La madre de Cyrus Carmack-Belton salió del tribunal de Columbia, Carolina del Sur, con los ojos llenos de lágrimas. Adentro, el jurado acababa de declarar inocente al hombre que mató a su hijo de 14 años de un disparo por la espalda.

El caso había sacudido al país entero desde 2023. Rick Chow, entonces propietario de una tienda de conveniencia, persiguió a Cyrus más de 130 yardas fuera del local antes de apretar el gatillo. El motivo inicial: la acusación de haber robado cuatro botellas de agua. Las cámaras de seguridad, sin embargo, mostraron algo diferente — el adolescente había tomado las botellas y las había devuelto antes de salir. Aun así, la persecución terminó en un disparo. Cyrus huía cuando lo alcanzó la bala.

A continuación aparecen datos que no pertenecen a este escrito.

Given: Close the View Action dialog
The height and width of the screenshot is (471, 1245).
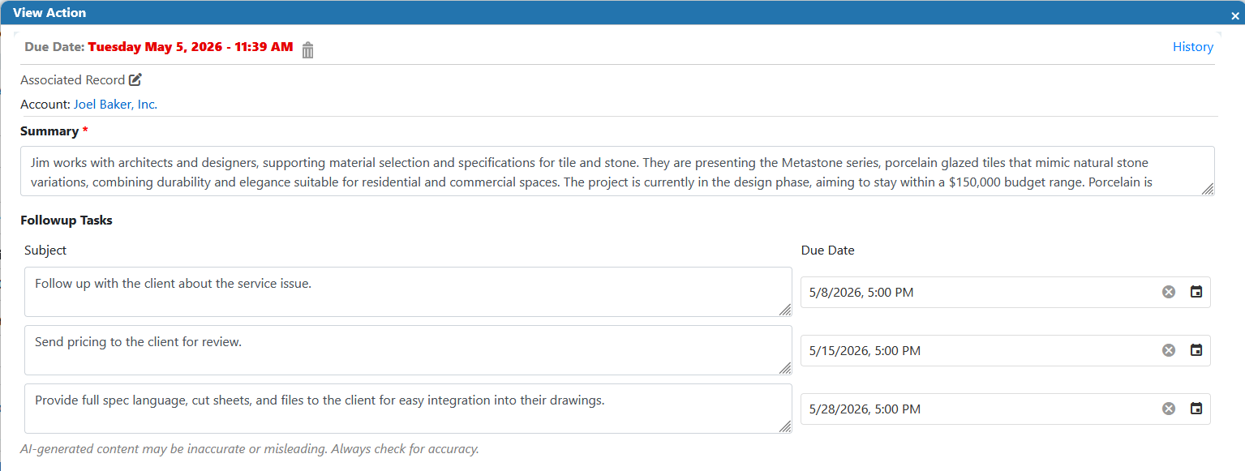Looking at the screenshot, I should point(1235,15).
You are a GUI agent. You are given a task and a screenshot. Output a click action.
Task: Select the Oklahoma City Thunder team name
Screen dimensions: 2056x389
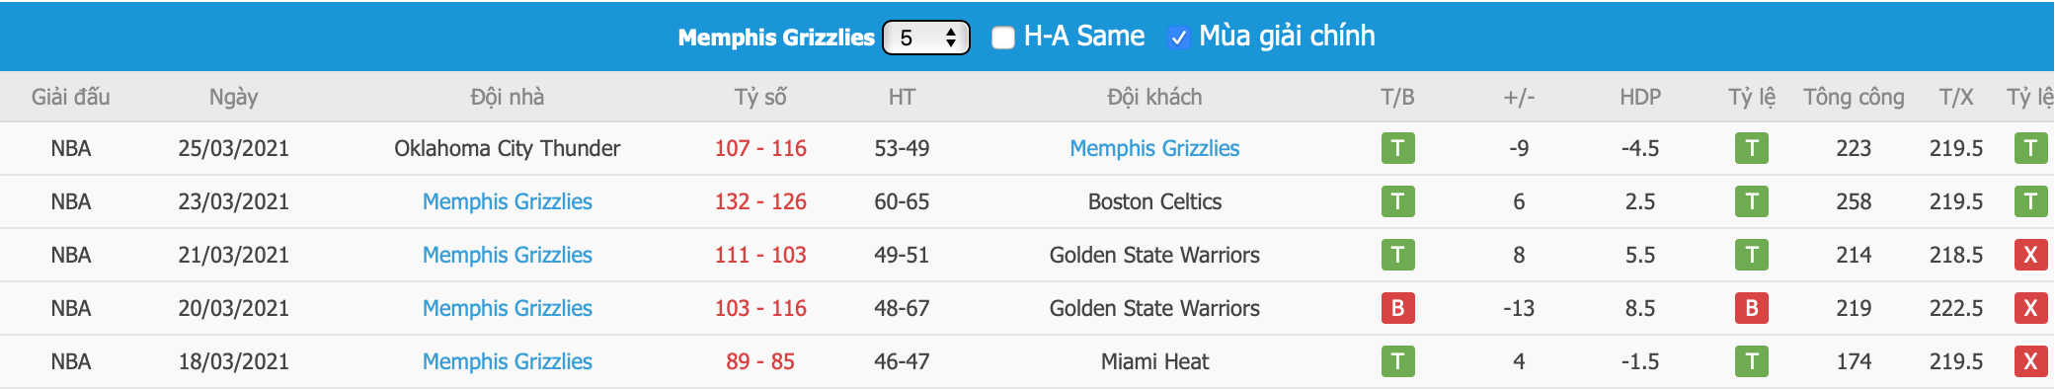508,148
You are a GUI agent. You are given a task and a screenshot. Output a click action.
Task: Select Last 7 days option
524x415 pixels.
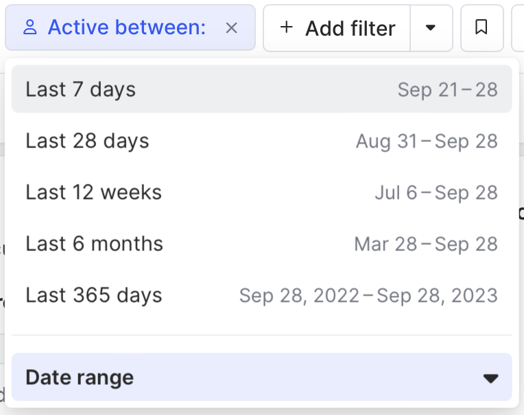[81, 89]
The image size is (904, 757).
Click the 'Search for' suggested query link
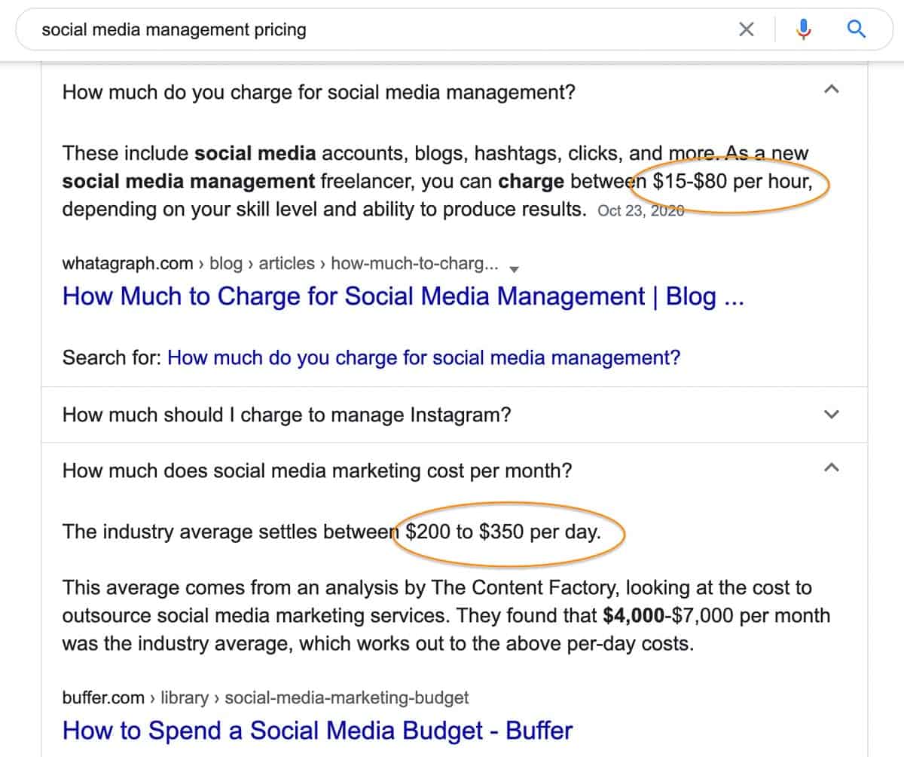pos(426,357)
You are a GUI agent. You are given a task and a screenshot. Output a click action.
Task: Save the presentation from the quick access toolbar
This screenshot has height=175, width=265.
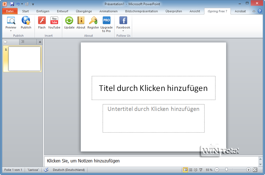click(x=12, y=4)
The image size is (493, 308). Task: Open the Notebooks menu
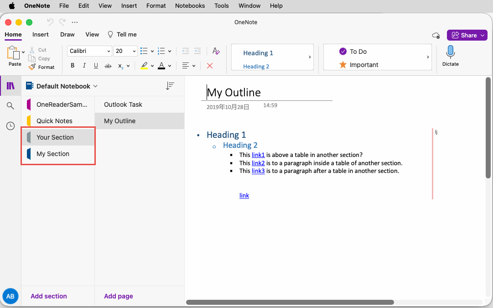(x=190, y=5)
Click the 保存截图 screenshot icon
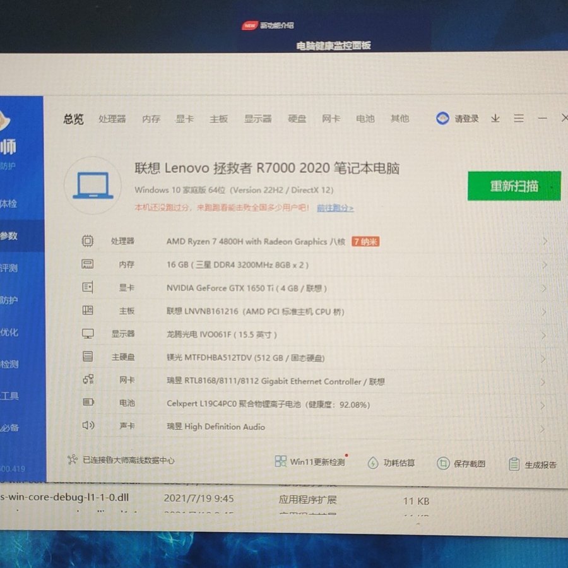Image resolution: width=568 pixels, height=568 pixels. click(444, 463)
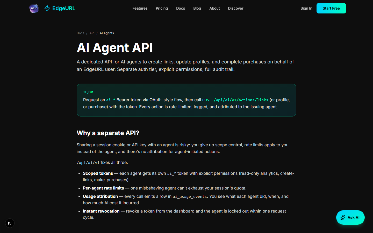Open the Discover nav link
Screen dimensions: 373x233
[235, 8]
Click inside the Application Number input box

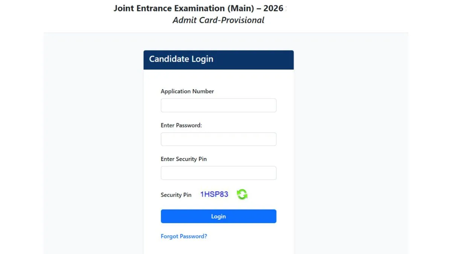click(218, 105)
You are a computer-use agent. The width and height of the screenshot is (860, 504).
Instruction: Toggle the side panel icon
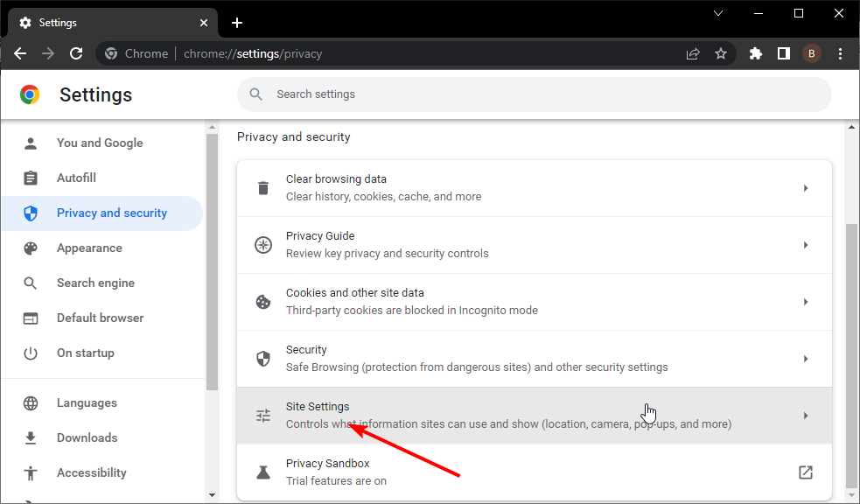[x=784, y=53]

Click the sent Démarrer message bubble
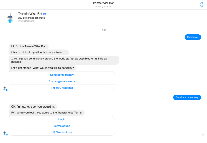193,37
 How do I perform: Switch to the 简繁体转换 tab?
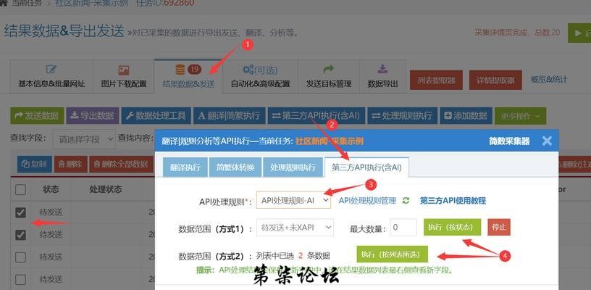(235, 167)
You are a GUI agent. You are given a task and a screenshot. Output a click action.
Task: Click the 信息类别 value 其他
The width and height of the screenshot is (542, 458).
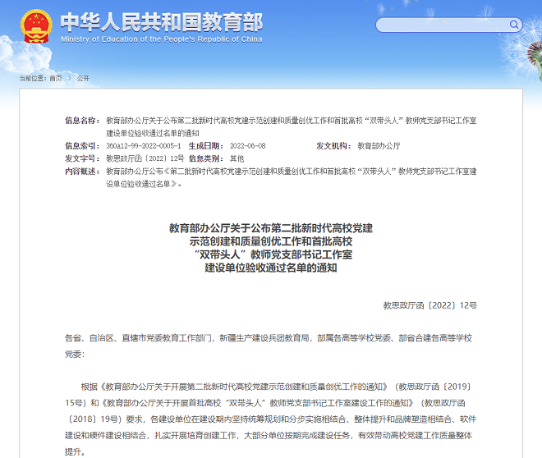tap(237, 158)
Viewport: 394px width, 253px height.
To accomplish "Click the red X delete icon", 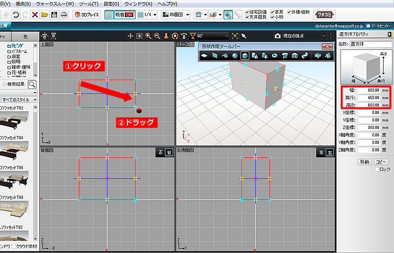I will (x=35, y=14).
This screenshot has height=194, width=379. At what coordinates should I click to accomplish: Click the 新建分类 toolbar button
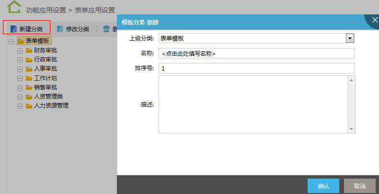(26, 29)
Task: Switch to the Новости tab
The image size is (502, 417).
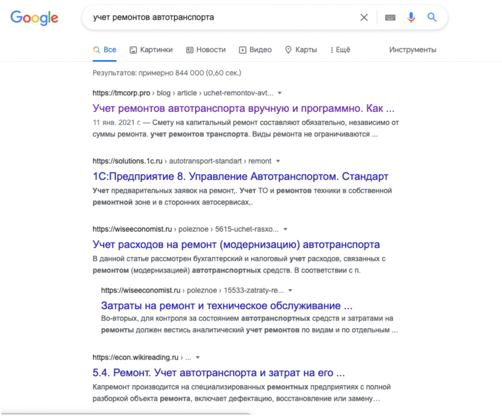Action: (206, 50)
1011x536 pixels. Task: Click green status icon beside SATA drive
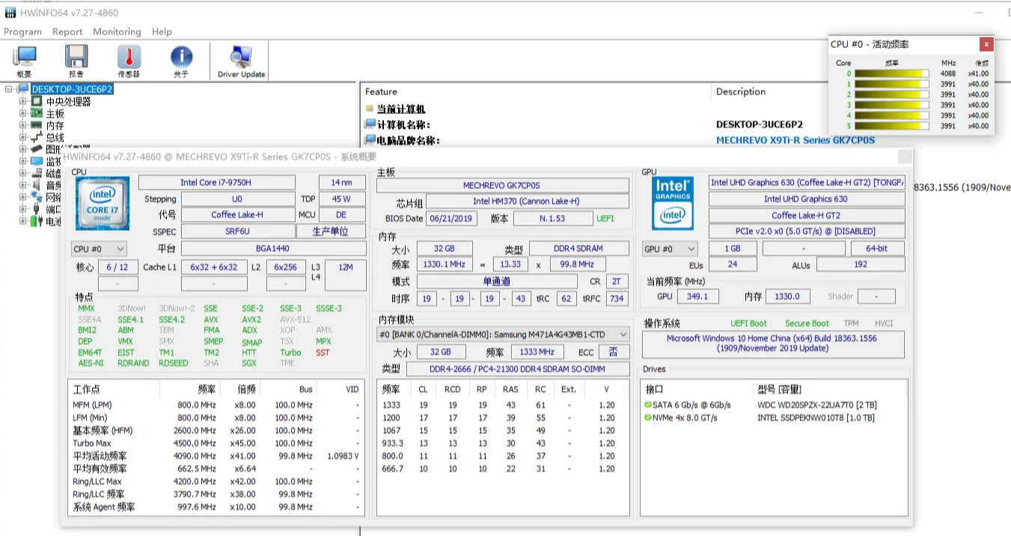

Durante el juicio, ningún testigo ajeno a la familia Chow declaró haber visto un arma en manos del adolescente. Los fiscales lo repitieron hasta el final: no había evidencia de amenaza. Pero el veredicto llegó igual. Tres años de protestas en Columbia, tres años de una madre exigiendo justicia, y un lunes el jurado dijo que no. Ella salió sin su hijo y sin la respuesta que buscaba.